#### EXERCISE DESCRIPTION
What you return should be each line of the data containing the string "click".

(Collected data entries)
_____

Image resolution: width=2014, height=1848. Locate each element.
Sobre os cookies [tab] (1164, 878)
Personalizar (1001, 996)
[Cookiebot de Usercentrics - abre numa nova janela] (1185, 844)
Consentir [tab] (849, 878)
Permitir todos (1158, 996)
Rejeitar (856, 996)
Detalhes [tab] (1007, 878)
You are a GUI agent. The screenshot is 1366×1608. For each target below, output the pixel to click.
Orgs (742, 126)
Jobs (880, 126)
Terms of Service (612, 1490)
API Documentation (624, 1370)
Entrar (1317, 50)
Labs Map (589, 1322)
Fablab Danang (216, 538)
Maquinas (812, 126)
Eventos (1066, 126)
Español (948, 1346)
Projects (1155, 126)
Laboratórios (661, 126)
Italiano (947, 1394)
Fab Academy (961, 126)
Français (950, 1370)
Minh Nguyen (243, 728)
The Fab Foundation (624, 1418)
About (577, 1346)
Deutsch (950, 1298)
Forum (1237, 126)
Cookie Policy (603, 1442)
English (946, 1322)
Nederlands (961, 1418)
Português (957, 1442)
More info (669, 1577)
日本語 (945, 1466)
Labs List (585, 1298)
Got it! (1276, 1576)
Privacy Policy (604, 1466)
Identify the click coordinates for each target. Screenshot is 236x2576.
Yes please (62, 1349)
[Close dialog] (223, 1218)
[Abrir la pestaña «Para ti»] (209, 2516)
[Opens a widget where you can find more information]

_____

#### RESULT
You are a GUI agent. The screenshot is 1366×1608. For each target below, output the pixel to click.
Identify the click coordinates for each target. Screenshot is 236x2576.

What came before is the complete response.